Votre entreprise doit donc idéalement être mise sur le marché avec une fenêtre de tir favorable qui prend en compte la courbe de croissance de votre entreprise.

Et on sait que la fenêtre de tir est la bonne lorsque sa rentabilité est en croissance depuis quelques années et devrait l’être encore plusieurs années, que vos produits ou services n’ont pas encore atteint le stade de maturité ou l’ont atteint depuis peu de temps.

Si vous comprenez bien cette notion, vous partez sur de bonnes bases et même si vous êtes un mauvais vendeur vous pourrez recevoir des propositions sérieuses parce que les repreneurs/investisseurs seront convaincus que votre entreprise a un potentiel de croissance important.

Mais il y a autre chose que vous devez aussi savoir : un repreneur n’achète pas une entreprise ou un investisseur n’investit pas dans une entreprise en fonction de son passé, du temps et de l’argent que vous avez investi, ni en fonction de son présent de ses résultats actuels mais en fonction de son futur et de son potentiel de croissance.
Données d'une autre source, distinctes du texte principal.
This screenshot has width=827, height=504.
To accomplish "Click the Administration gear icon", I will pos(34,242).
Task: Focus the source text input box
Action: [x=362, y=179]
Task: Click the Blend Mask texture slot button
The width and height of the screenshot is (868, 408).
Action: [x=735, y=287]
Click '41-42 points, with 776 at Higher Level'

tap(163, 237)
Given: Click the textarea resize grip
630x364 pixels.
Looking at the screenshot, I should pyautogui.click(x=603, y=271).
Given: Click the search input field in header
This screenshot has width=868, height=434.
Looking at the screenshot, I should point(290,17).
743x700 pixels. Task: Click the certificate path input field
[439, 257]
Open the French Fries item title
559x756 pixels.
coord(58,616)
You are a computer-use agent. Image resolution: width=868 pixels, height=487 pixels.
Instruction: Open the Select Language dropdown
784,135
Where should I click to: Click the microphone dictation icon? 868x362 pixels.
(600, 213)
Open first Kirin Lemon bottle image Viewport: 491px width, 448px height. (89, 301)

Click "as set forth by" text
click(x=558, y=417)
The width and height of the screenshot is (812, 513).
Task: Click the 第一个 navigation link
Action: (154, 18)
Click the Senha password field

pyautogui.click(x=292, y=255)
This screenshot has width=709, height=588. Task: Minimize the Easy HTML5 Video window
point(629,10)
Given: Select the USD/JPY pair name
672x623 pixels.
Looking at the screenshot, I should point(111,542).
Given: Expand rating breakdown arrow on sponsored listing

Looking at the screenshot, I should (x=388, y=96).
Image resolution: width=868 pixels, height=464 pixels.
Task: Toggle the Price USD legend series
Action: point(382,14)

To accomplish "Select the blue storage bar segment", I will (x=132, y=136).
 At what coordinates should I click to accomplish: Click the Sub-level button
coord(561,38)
C’est ce potentiel qui justifiera qu’il accepte de payer un prix élevé pour votre entreprise et rien d’autre.

 

 

Vous pouvez demander à un professionnel de vous réaliser une expertise financière de votre entreprise mais cela ne vous donnera pas le prix de vente de votre entreprise.

Il est tout à fait obligatoire d’effectuer une expertise financière son entreprise mais cela reste insuffisant.

En effet, une expertise financière donne la valeur d’une entreprise à un moment T, par exemple au 31 décembre, date d’arrêté des comptes de votre entreprise.

Il s’agit d’une approche financière relativement statique qui ne prends pas en compte la performance dans le temps de votre entreprise, ni la stratégie que vous avez mise en place pour l’avenir. Or c’est bien le futur que le repreneur achète ou sur lequel un investisseur investit et non sur le passé. C’est souvent sur la base d’un pari sur l’avenir qu’un repreneur va vous faire une proposition.

Une expertise donne une valeur financière et comptable minimale de votre PME et ne permet pas de dégager une tendance positive, neutre ou négative sur l’activité et les résultats de votre entreprise.

Suivant le potentiel de croissance de votre entreprise ou au contraire les perspectives négatives vous devrez fixer un prix de vente avec une survaleur ou au contraire une décote.

L’expertise est donc un indicateur de valeur mais n’est pas le prix de vente que vous devez fixer en réalisant un diagnostic des forces, faiblesses mais aussi opportunités de développement ainsi que les risques qui pèsent sur l’entreprise.

Seul le diagnostic de votre entreprise permettra de justifier d’un prix de vente plus élevé que la valeur expertisée de votre entreprise car il mettra en avant les indicateurs de performance de votre entreprise.